Quando ele usou a mana para se regenerar, conseguiu se levantar, e rapidamente se dirigiu a mim e à Nogueira, mas seu amigo já não estava entre nós. Nós estávamos feridos e acuados, Um dragão surgiu ao norte de Venore em uma região inesperada. Embora soubesse que aquele campo sempre foi perigoso, eu cresci caçando alces com meu pai naquela região e nunca imaginaria que um dragão estaria ali. Mas infelizmente naquele dia ele estava, e eu também. Quando a fera surgiu foi um misto de poder e crueldade. Era majestoso e imponente, mas implacável e vicioso. a grama vívida se tornou palha queimada com sua respiração. Foi assim que conheci Duraha e Nogueira.
Embora fossem apenas dois recrutas do rei, os dois Cavaleiros se arriscaram para me salvar, enquanto eu estava imóvel de medo e admiração pela criatura. Eles não tinham força para enfrentar o dragão, então corremos em direção de Kazordoon, a montanha dos anões, para procurar abrigo ao oeste onde estávamos. Foi nosso maior erro. Por acidente, acabamos de entrar justo na caverna da fera! Ficamos presos ali. O dragão era grande demais para entrar nas fissuras que nos escondíamos, mas também vigiava a saída, esperando suas presas virem até ele.
Depois de um dia e uma noite presos, conheci a história de Nogueira e Duraha. Na verdade só de Duraha, pois ele era quieto e reservado, fazendo Nogueira contar a história dele. Por causa disso pouco soube de Nogueira, apenas que ele era um Paladino em ascensão do reino de Thais. Nogueira também tinha um humor que nunca vi antes, sempre rindo ao lembrar de suas missões ao lado de Duraha, muito fiel ao seu amigo. Quando as provisões acabaram, Duraha resolveu distrair o dragão para fugirmos, e assim tentamos. Mas a fera era poderosa para ele. E o resto você já pode imaginar o que aconteceu.
O dragão queria presa viva, e depois que tombou Duraha, Nogueira lutou com ele para me proteger. O arqueiro feriu seu olho lhe cravando um lança, mas faleceu após sofrer da fúria flamejante do dragão. Quando Duraha voltou, eu estava escondido e me sentindo culpado, pois nada fiz.
-Está enganado, disse Duraha. Você está superando obstáculos além de suas capacidades, isso é evoluir. Não desista agora. Isso sim seria em vão.
Jamais pensei que uma frase me faria levantar e sair do pânico. Eu consegui voltar a raciocinar e assim seguir as ordens de Duraha. O dragão precisava se alimentar e aquela foi a melhor hora de sairmos. A fera precisava de algo maior para se alimentar, devia estar faminta, por isso ignorou a nós e ao Nogueira caído por alguns instantes. Isso me deixou por um instante feliz, não queria que o pobre arqueiro sofresse mais aquela crueldade. Saindo da caverna foi a última vez que eu vi Duraha, empunhando sua espada contra o dragão enquanto eu corria.
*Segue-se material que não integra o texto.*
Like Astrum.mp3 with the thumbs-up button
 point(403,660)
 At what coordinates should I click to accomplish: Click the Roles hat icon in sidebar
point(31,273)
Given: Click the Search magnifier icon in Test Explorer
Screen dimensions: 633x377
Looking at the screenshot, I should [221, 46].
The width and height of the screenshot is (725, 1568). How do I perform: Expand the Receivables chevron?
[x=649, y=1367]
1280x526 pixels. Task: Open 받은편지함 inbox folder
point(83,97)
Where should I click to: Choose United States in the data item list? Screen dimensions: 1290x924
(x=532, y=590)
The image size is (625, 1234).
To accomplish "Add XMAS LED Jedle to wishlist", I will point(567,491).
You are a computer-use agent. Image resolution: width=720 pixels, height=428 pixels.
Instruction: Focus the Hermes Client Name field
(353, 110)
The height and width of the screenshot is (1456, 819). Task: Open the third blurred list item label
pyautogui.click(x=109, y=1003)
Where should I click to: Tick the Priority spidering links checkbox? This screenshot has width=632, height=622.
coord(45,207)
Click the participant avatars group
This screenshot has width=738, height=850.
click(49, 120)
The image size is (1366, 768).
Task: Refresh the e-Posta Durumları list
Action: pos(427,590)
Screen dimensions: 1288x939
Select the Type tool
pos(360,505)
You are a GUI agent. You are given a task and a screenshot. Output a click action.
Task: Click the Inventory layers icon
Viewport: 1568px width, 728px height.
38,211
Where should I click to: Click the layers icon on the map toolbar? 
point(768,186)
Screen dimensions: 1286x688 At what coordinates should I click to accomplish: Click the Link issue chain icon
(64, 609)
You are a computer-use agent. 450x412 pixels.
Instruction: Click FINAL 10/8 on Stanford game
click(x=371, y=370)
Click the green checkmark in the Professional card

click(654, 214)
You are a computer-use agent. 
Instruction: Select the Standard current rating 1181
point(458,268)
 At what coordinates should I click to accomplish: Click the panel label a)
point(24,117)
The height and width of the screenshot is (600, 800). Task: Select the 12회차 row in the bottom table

Sei que Duraha também faleceu, e por isso estou aqui hoje. A última palavra que ele me disse nunca sairá de meus ouvidos: "Não o odeie, é parte da natureza". Não sei se foi por coincidência, mas eu também vim de Rookgaard como Druida. Como Duraha, eu também quis conhecer cada criatura deste mundo. Mas agora vejo além disso. Estou aqui pelo legado de Duraha, que deixou de ser druida para me proteger, para proteger Nogueira, tornando se o maior Cavaleiro que eu já conheci,e me ensinar a não ter raiva do dragão e por nenhuma criatura, pois elas apenas querem viver. Nogueira também faz parte de mim, sua lealdade e otimismo o fazia colocar os outros acima dele, um ato muito nobre para o ser humano. Por isso até hoje nunca matei um dragão. Até hoje. Agora conto esta história por que eu vi o dragão. Ele estava na mesma região ao norte de Venore, lugar que eu nunca havia retornado antes. Seu olho estava marcado como naquele dia, dragões se regeneram de forma incrível, mas a lasca da lança de Nogueira em seu olho esquerdo era uma estigma inconfundível. Eu, mais velho e experiente, lhe dei o último inverno, o cobri com uma manta fria e ele entrou num eterno sono gélido, como se já esperasse por aquilo. Agora me pergunto, diante do dragão que eu apaguei a chama da vida. Isso foi um arrependimento de tudo o que aprendi?